ゲルカヤノ、ボメロ、ボンダイ……フルマラソン完走を目指すランナーにおすすめのシューズ6選
Oct 03, 2025 / SHOES
Oct 03, 2025 Updated
各地で多くのマラソン大会が開催される秋期。今回はフルマラソン完走を目指すランナーにおすすめのシューズを6足に厳選してご紹介。Runtripお馴染みのシューズアドバイザー・藤原岳久さんによる解説を交え、レビューします。
藤原さんは多くのシューズブランドを渡り歩き、シューズ販売に携わった期間は20年以上。

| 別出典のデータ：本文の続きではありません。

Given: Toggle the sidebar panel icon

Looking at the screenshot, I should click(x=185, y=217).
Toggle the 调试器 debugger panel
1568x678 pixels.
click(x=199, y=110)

47歳でマラソン自己ベスト2時間34分28秒を出し、現在も走るシューズアドバイザーです。
フルマラソンを完走するために必要な機能とは?
フルマラソンを目指すランナーには、シューズを選ぶ観点としてスピードよりも「燃費の良さ」が重要であると藤原さんは語ります。ランニングはジャンプ動作を繰り返し行う運動であるため、シューズにはクッション性と安定性が不可欠です。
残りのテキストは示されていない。